→ **REQUIREMENT**: Carry on the interview with Sam Neill about his Central Otago vineyards, starting right after its last sentence.

→ **SELECTED EXCERPT**:

>>>

Written by  Staff Reporters
Sam Neill at the Last Chance Vineyard in Earnsleugh Sam Neill at the Last Chance Vineyard in Earnsleugh

Environmental sustainability is a subject close to Sam Neill’s heart.

His organic, holistically managed Central Otago vineyards are steadily being planted in bird-beloved natives, while Sam is a member of the Sustainability Council of New Zealand, a trustee of the New Zealand Nature Fund and a patron for Waitaki First. The globally renowned actor and proud proprietor of Two Paddocks - described as a “very, very small company, utterly obsessed with Pinot Noir” – is one of the speakers lined up for the upcoming Green Wine Future 2022.

How long since you were last in Central Otago, and when will you be there next?

“I literally haven’t been home for a year. But it is with great relief and excitement I think I can confidently say I will be home in about three weeks. In time for vintage. I have felt very bereft in my absence.

Why is making great Pinot in this place such a passion?

Look I've said this before, you can really like many places but you can only love one place - and that place for me is Central Otago. Coupled with that, there is the extreme good fortune that the place I love best is one of the best places in the world to grow the wine I love best.

<<<

→ **RECORDS PROVIDED**:
>>>

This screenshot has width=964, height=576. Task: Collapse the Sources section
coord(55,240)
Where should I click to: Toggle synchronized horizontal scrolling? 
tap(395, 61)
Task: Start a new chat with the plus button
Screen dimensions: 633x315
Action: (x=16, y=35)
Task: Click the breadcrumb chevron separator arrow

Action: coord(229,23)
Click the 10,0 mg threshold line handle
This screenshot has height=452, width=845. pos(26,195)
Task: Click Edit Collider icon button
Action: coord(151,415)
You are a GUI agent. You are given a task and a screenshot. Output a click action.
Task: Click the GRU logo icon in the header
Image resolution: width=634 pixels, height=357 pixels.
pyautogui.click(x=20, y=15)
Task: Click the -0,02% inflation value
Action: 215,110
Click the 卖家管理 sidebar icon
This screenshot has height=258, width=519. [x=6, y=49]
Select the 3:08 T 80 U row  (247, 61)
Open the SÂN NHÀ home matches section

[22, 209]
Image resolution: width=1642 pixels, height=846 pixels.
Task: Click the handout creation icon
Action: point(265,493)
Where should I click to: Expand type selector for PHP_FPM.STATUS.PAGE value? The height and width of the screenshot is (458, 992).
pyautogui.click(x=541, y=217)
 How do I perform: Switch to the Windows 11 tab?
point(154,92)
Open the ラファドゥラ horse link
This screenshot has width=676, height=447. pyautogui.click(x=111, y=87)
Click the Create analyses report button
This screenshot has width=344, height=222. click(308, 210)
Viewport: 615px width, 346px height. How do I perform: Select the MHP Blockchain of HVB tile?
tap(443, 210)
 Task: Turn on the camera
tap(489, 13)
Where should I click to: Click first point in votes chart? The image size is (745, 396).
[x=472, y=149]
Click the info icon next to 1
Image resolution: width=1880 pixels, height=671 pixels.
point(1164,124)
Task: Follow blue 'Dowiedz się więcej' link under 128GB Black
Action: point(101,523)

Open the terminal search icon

<<<

→ **SOLVED PROBLEM**:
You have said sustainability needs to be a priority for New Zealand. What are the most pressing sustainability issues when it comes to wine?

My view is that we should be doing everything we can to produce wines with the smallest carbon footprint possible and in a way that benefits rather than harms the environment. This may sound preachy, but to me (I was in Australia for both the fires and the floods) it’s just common sense. Climate change is the greater threat to us as a species than anything we have known before. With the possible exception of Mr Putin.

What has Two Paddocks done to reduce its environmental impact?

For one thing, we put a lot of energy and time into planting native trees. I have a giddy affection for native birds, and I plant for them as much as for anything. In the last year or so we have planted about 2,500 trees and shrubs, the vast majority of which are natives. Growing wine surrounded by the chimes of tūi, bellbirds and grey warblers: that to me is bliss.

On a more mundane level, we have a comprehensive composting programme which includes all winery waste. And we are extremely mindful of soil health; no super phosphate, no herbicides, no insecticides, etc.

When did sustainability become so important to you?

Good question, and I think this goes back pretty much to the Vietnam days. When I left university I worked for an agricultural contractor for a short while. We were aware of the horrors of Agent Orange in Vietnam and imagine how I felt when I realised we were spraying the same thing, effectively, over gorse in the deep south. There is nothing new about environmentalism, but I think that was the signal moment for me.

Green wash or authentic stories - can consumers tell the difference?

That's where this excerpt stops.